▸ TO DO:
Retype the listing lines starting at the line containing "Click the Plastex boat logo in France row" and ending at the line containing "At what coordinates", both included. Leave the pictures out.

[Start DATA IN THIS EXERCISE]

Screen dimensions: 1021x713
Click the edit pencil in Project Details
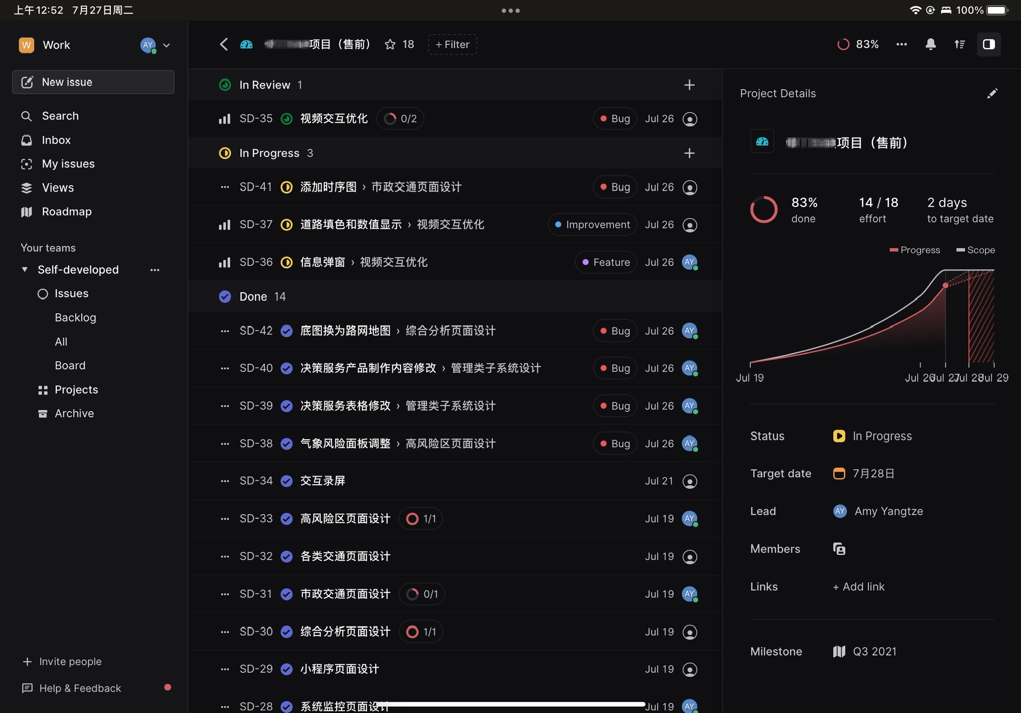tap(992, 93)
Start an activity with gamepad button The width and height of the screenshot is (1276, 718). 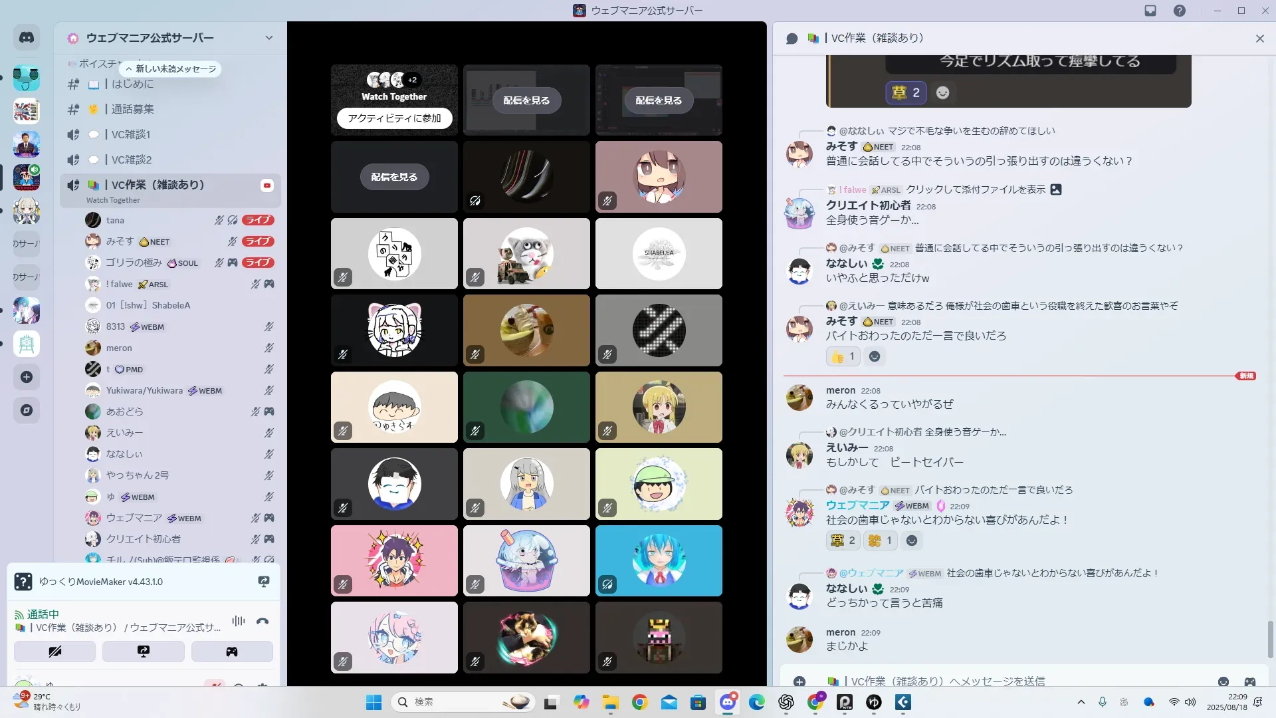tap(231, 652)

[End DATA IN THIS EXERCISE]
[Start DATA IN THIS EXERCISE]

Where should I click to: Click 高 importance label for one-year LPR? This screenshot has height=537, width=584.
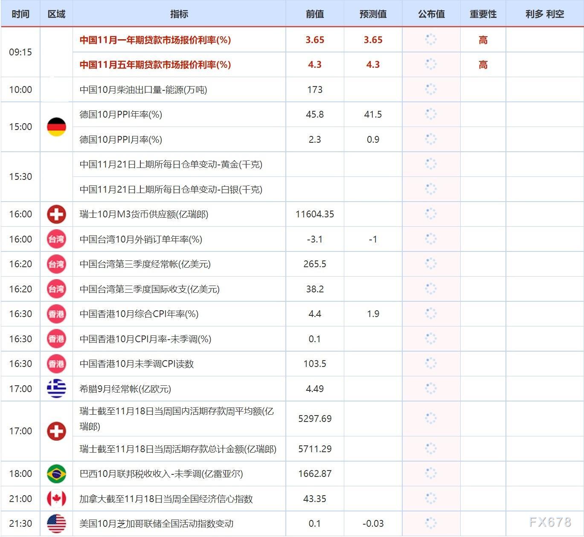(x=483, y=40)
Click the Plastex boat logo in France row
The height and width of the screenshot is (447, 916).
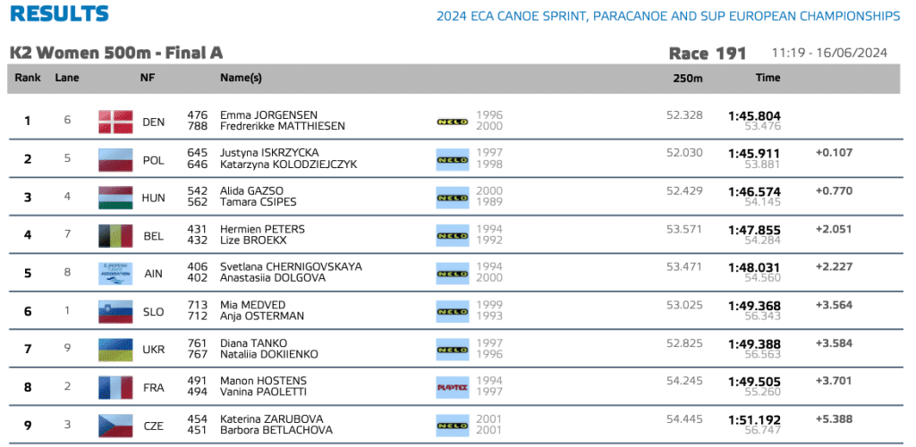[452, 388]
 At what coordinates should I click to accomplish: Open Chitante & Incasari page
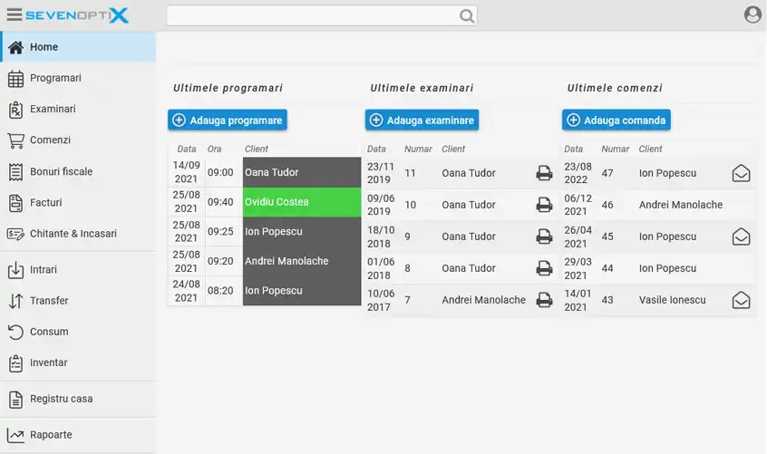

[End DATA IN THIS EXERCISE]

▸ FULL OUTPUT:
Click the Plastex boat logo in France row
The height and width of the screenshot is (447, 916).
[452, 388]
 At what coordinates should I click to accomplish: Open Chitante & Incasari page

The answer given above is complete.